TAREFA PROPOSTA 1.
Transcreva fielmente o trecho do texto sobre a República Velhaca que começa em "(b) paradoxalmente, a" e vai até "que a anterior)".

EXTRATO DA PÁGINA.
= = = = =

A República Velhaca,
que é sucessora de uma ditadura civil-militar (1964-1985), de uma
República populista (1946-1964), de uma ditadura varguista (1930-1945) e
de uma República Velha oligarquizada (1889-1930), possui, dentre tantas
outras, quatro características marcantes:
(a) o incremento da
cleptocracia (governo de ladrões), que ganhou colorido especial com o
ingresso do lulopetismo como sócio do clube mafioso da clássica
corrupção praticadas pelas oligarquias dominantes (bem posicionadas
dentro do Estado)
(b) paradoxalmente, a eclosão de uma Justiça
criminal que começou a exercer com independência frente ao governo
central um controle mais efetivo de alguns dos membros desse clube
mafioso cleptocrata formado por oligarcas governante
(c) o povo em geral, particularmente depois do Plano Real
(1994) e do lulopetismo (2003-2015), melhorou sua qualidade de vida
(aos trancos e barrancos, houve melhora material; cada nova geração
conseguiu, apesar de tudo, melhorares condições de vida que a anterior)

= = = = =

REGISTROS APRESENTADOS.
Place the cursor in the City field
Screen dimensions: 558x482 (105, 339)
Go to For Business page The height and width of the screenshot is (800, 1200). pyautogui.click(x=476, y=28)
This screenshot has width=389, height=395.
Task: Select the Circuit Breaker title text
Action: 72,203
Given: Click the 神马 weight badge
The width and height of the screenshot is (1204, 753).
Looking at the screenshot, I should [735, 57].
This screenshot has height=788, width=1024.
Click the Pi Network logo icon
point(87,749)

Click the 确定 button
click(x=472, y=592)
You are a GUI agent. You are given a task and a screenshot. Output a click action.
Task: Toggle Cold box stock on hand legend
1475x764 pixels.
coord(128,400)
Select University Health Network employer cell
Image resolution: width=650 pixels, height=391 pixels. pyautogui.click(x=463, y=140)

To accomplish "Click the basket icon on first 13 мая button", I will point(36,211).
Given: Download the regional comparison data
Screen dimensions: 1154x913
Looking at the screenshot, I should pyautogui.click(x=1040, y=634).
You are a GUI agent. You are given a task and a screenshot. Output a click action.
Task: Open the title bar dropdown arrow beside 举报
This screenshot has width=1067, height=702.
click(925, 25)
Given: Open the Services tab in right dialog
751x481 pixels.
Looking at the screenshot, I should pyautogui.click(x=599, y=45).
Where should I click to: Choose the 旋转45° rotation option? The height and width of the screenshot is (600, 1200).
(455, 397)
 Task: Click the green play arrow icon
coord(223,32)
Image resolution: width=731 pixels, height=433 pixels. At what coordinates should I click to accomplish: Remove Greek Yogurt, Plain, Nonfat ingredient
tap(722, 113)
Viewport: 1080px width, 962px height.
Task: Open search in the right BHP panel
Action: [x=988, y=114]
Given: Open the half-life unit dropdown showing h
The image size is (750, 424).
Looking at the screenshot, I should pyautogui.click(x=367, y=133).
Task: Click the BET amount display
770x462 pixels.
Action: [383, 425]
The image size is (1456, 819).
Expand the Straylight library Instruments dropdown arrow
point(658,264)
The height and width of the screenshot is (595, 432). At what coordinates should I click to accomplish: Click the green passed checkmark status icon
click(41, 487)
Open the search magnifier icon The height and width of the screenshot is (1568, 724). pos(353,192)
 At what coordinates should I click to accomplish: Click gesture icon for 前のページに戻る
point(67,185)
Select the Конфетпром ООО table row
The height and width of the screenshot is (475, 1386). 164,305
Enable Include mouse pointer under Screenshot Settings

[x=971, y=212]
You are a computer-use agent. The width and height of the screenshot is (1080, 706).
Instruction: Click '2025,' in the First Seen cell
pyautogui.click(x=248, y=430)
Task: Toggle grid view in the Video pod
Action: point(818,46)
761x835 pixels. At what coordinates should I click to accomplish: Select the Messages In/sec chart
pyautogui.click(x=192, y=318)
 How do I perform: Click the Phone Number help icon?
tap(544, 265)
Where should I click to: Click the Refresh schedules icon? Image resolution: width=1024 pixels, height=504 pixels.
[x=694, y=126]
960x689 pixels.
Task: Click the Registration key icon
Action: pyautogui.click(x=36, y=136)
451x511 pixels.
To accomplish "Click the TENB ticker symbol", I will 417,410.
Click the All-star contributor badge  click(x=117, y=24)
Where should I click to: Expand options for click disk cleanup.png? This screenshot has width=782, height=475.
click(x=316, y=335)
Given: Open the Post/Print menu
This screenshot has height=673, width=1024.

= = = = =

TAREFA PROPOSTA 2.
Reescreva somente as linhas dos registros que vão da linha que contém "Where should I click to: Expand" até o final dos registros, trocando "Post/Print" por "Post/Share" e mantendo todo o restante inalterado.

RESPOSTA 1.
(b) paradoxalmente, a eclosão de uma Justiça
criminal que começou a exercer com independência frente ao governo
central um controle mais efetivo de alguns dos membros desse clube
mafioso cleptocrata formado por oligarcas governante
(c) o povo em geral, particularmente depois do Plano Real
(1994) e do lulopetismo (2003-2015), melhorou sua qualidade de vida
(aos trancos e barrancos, houve melhora material; cada nova geração
conseguiu, apesar de tudo, melhorares condições de vida que a anterior)

RESPOSTA 2.
Where should I click to: Expand options for click disk cleanup.png? This screenshot has width=782, height=475.
click(x=316, y=335)
Given: Open the Post/Share menu
This screenshot has height=673, width=1024.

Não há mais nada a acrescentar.